W odcinku poznaliśmy rodzinę Skarupów z Torunia, których podstawą żywienia były: cola, chińskie zupki z torebki i mnóstwo słodyczy.
Skarupowie to młode małżeństwo wychowujące dwóch małych synów i oczekujące kolejnego dziecka. Magda uważała, że dzieci nie są wymagające żywieniowo. Wraz z mężem wychodziła z założenia, że trzeba im dawać do jedzenia to, co lubią. Nie potrafiła odmówić chłopcom słodyczy. Bywało, że słodkości podawała im nawet na śniadanie. Mimo, iż jest w ciąży, sama również nie odżywiała się zdrowo - podstawą jej diety było picie kilku litrów coli dziennie, która często zastępowała jej regularne posiłki.

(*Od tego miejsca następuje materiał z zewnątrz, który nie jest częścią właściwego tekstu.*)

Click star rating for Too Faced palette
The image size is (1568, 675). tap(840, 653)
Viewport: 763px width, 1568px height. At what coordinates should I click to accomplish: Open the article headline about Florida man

W domu Skarupów nie obowiązywały też stałe pory posiłków i nie było zwyczaju wspólnego zasiadania do stołu wraz z dziećmi.
Na szczęście do akcji wkroczył duet Magdy Ohme i Roberta Sowy, dzięki któremu w codziennej diecie rodziny zawitały warzywa i owoce, domowe obiady i zdrowe posiłki, a zniknęły sterty słodyczy i ogromne butle z colą. Mamy nadzieję, że tak już zostanie. Życzymy wytrwałości!